SINGAPORE (Reuters) - Aviation regulators in Australia, New Zealand and the European Union have lifted orders grounding GippsAero GA8 planes after initial results of an inquiry into a crash in Sweden this month that killed nine people, the regulators said on their websites.
Australia’s Civil Aviation Safety Authority (CASA) said the precautionary suspension was triggered by initial information that the plane had broken up in flight.
However, it had since received information that there was no evidence of a potential unsafe condition associated with the aircraft, it added.
The European Union Aviation Safety Agency (EASA) said CASA had informed it that an inspection of the crashed plane showed it appeared to have been exposed to aerodynamic loads beyond certification levels.
In a statement, Graeme Harris, the director civil aviation in New Zealand, said travelers, operators and pilots of the country’s 21 affected aircraft could now be assured that concerns expressed after the accident had been tackled.

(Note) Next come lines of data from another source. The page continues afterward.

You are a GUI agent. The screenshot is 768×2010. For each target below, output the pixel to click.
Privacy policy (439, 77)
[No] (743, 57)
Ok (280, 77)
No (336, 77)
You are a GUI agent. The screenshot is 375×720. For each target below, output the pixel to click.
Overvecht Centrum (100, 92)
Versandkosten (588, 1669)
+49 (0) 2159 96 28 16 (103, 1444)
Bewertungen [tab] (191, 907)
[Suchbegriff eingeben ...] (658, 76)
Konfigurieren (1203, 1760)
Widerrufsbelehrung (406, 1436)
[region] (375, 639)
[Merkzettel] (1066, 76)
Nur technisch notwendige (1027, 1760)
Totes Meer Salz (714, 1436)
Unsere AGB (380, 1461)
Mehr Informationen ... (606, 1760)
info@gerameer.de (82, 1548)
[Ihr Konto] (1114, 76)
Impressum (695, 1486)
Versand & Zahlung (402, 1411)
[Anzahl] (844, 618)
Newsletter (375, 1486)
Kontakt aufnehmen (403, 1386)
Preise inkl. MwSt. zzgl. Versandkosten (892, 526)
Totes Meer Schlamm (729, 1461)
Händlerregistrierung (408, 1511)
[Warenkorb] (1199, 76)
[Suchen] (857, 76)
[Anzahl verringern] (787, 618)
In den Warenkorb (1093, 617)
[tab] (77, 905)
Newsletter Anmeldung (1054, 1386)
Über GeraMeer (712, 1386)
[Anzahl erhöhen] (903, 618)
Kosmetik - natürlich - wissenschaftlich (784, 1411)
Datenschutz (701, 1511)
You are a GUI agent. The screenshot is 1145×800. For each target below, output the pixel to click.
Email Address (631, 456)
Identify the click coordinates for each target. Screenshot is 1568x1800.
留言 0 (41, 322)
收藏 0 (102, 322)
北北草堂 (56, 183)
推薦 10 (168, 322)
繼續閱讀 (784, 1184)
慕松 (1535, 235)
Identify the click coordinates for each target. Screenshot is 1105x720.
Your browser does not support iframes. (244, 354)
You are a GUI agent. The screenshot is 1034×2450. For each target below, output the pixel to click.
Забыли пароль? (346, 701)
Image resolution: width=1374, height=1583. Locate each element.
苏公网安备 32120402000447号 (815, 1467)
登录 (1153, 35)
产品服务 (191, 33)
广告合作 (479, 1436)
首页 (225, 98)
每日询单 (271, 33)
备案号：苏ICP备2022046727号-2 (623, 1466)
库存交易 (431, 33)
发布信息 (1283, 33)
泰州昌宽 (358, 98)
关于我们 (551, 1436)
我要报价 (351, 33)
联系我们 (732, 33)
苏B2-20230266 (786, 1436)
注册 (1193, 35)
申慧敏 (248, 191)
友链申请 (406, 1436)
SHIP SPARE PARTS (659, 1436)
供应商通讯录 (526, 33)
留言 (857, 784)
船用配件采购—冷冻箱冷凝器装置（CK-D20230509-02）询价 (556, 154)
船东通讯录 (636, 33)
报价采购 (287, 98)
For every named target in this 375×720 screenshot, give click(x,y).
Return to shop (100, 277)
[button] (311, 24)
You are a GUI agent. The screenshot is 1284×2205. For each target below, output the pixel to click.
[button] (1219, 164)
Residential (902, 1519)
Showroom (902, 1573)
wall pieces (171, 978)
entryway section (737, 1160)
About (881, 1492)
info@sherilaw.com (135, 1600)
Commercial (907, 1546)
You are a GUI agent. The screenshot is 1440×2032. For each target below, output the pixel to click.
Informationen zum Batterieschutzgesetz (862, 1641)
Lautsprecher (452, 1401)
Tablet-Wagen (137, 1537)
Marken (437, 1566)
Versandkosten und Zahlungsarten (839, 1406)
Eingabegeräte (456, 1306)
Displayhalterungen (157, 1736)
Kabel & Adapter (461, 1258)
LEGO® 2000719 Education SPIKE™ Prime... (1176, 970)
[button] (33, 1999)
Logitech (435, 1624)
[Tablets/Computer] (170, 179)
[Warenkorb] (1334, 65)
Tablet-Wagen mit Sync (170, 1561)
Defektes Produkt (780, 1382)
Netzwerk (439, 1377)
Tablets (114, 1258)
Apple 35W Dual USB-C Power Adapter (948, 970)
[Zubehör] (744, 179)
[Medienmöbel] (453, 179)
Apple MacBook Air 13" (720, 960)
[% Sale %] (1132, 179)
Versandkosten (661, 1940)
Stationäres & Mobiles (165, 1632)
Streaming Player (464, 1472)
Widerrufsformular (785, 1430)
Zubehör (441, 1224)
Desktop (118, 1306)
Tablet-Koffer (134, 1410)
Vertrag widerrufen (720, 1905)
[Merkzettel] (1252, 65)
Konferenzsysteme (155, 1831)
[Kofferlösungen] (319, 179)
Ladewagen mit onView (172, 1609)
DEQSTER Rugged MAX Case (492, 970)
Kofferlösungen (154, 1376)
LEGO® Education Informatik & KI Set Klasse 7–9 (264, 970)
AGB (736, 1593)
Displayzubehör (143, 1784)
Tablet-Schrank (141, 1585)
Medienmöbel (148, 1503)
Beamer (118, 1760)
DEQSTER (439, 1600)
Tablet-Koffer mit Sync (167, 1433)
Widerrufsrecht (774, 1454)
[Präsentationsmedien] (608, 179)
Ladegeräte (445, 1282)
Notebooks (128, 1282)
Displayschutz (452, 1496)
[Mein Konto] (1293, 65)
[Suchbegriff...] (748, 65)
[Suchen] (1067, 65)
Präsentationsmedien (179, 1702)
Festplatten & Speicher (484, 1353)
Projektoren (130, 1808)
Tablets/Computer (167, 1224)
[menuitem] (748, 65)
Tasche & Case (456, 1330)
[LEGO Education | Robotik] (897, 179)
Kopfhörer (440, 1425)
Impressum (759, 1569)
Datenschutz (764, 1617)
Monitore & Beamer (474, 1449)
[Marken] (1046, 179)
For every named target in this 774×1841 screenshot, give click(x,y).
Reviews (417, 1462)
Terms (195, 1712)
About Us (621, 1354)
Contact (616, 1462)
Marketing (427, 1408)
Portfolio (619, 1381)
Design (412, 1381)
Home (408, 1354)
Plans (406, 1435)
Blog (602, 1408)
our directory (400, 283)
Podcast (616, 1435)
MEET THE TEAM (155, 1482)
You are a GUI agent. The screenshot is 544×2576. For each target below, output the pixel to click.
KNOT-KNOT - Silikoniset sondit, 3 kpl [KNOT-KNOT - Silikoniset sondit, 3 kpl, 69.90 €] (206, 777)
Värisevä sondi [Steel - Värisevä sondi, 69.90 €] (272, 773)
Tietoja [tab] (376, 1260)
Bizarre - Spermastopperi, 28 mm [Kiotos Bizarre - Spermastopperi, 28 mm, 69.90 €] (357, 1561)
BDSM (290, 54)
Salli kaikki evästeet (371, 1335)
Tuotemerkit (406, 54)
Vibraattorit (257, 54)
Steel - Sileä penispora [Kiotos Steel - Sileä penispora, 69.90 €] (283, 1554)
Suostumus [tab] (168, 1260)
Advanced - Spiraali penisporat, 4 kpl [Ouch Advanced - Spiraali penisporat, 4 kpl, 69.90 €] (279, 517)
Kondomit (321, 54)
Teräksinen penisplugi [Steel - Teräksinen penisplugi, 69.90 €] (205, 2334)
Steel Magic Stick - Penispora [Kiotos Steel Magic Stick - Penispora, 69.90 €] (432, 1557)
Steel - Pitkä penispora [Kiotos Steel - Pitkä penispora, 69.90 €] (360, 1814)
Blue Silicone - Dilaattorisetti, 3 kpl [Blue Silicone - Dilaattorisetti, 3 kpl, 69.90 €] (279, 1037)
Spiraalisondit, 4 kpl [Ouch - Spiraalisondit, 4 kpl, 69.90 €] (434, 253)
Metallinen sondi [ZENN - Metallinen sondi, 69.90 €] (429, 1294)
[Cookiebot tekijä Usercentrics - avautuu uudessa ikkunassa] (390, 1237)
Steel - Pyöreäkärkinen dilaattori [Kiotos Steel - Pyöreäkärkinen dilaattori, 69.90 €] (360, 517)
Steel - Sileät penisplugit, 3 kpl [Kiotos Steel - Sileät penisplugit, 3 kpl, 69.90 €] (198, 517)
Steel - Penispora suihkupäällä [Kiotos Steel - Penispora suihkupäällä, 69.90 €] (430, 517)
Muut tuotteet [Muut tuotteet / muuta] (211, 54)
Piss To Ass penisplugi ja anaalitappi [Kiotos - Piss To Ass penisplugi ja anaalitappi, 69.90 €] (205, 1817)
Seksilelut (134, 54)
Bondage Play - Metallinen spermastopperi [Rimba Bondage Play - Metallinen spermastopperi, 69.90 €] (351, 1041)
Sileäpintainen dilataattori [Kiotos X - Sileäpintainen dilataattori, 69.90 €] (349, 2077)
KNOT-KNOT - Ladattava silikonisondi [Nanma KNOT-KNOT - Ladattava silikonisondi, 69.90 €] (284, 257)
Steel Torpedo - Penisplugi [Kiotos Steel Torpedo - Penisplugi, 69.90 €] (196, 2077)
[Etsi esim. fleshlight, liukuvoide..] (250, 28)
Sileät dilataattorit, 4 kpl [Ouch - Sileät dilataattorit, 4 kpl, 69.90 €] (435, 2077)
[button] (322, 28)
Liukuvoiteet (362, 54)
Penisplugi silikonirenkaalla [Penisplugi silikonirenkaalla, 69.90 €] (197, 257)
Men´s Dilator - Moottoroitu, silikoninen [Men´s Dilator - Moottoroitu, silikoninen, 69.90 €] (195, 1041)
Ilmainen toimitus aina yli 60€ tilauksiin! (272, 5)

“We will continue to monitor the investigation into the GA8 accident and will take appropriate action should any related safety issues become apparent,” he added.
The single-engine GA8 is made in Australia by Mahindra Aerospace, a unit of India's Mahindra and Mahindra Ltd MAHM.NS, and 63 of the 228 planes worldwide are registered in Australia, CASA says.
Nine Swedes were killed when a GA8, dubbed the Airvan 8, crashed during a skydiving trip near the city of Umea in northern Sweden on July 14.
The GA8 is typically used for skydiving, tourism, air patrols, medical evacuations and humanitarian missions in remote locations, Mahindra Aerospace says on its website.
In an emailed statement, Keith Douglas, the chief executive of its GippsAero unit, said the company was grateful for customers’ support and would act if any related safety issues emerged.